チャットGPTを使っていて、「さっき話したことを忘れている」「以前の設定が引き継がれてしまう」と感じたことはありませんか。実はこの現象、リセットの仕組みを知らないまま使っていると誰でも起きます。チャットGPTのリセットには「新しいチャット」「メモリ削除」「履歴削除」という3つの種類があり、操作の場所も効果もまったく異なります。
在宅ワークやブログ作成でAIを日常的に使うほど、メモリには大量の情報が蓄積していきます。意図しない情報が残り続けると回答の精度が落ちることがあります。逆にリセットしすぎると、毎回ゼロから設定しなおす手間が生まれます。どちらに傾いても時間のロスにつながります。
この記事では、チャットGPTのリセットの種類ごとに仕組みと操作手順を整理します。「どのリセットを、いつ使えばよいか」が判断できるようになることを目標に書きました。副業でAIを活用したい方の参考になれば幸いです。

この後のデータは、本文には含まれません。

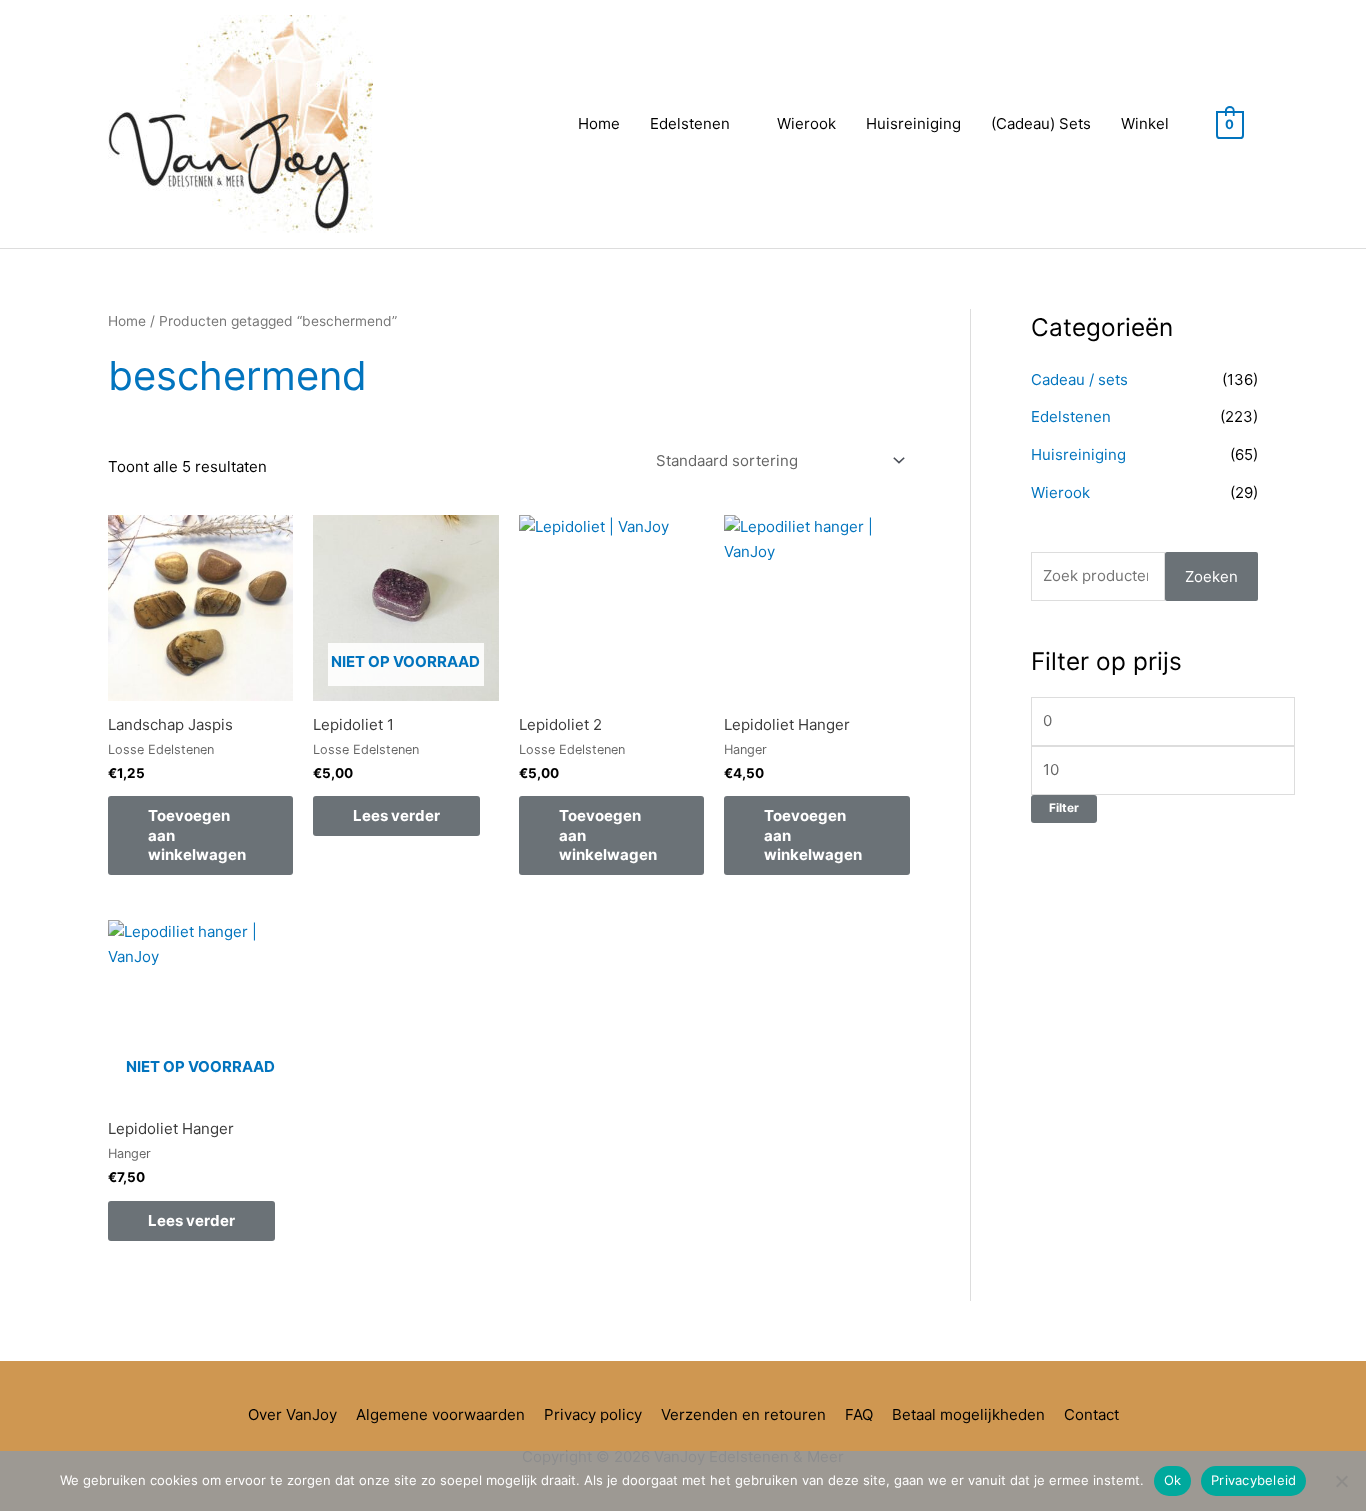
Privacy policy (593, 1414)
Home (599, 123)
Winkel (1145, 123)
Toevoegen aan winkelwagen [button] (197, 835)
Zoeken (1211, 576)
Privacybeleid (1253, 1480)
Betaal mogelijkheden (968, 1414)
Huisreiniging (913, 123)
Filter (1064, 808)
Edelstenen (690, 123)
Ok (1173, 1480)
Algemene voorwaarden (440, 1414)
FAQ (859, 1414)
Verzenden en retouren (743, 1414)
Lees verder (396, 815)
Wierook (806, 123)
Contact (1091, 1414)
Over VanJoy (292, 1414)
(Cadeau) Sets (1041, 123)
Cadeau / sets (1079, 379)
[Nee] (1341, 1481)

チャットGPTのリセットとは何か、3種類の違いを先に整理する
「リセット」と一口に言っても、チャットGPTでは操作する場所と効果が3つに分かれます。この違いを把握しておくと、目的に合わない操作で混乱することを防げます。
新しいチャットを始めることがリセットになる理由
チャットGPTは1つの会話の中でやり取りした内容を「コンテキスト(文脈)」として保持します。このコンテキストには上限があり、長い会話が続くと序盤の指示や条件を参照できなくなります。この状態が「会話内でのリセット現象」です。
新しいチャットを開くと、そのコンテキストはゼロになります。ただし、設定画面で保存した「メモリ」はチャットをまたいで引き継がれます。つまり新しいチャットを始めても、メモリに登録された情報は次の会話でも使われ続けます。
別トピックで使うとき、または回答の流れをゼロからやり直したいときに新しいチャットを開くとよいでしょう。作業ごとにチャットを分けると、コンテキストの混線を防ぎやすくなります。
メモリ削除とチャット削除はまったく別の操作
多くの利用者が混同しやすいのが、「チャットを消せばメモリも消える」という誤解です。OpenAI公式のFAQによると、チャットを削除しても保存されたメモリは残ります。メモリを消したい場合は「設定」から別途操作が必要です。
チャット削除は、画面左のサイドバーに表示される会話ログを非表示にする操作です。メモリ削除は、設定の「パーソナライズ」からメモリ一覧を開き、個別または全件を消去する操作です。この2つは操作場所が異なるため、片方を行っても、もう片方には影響しません。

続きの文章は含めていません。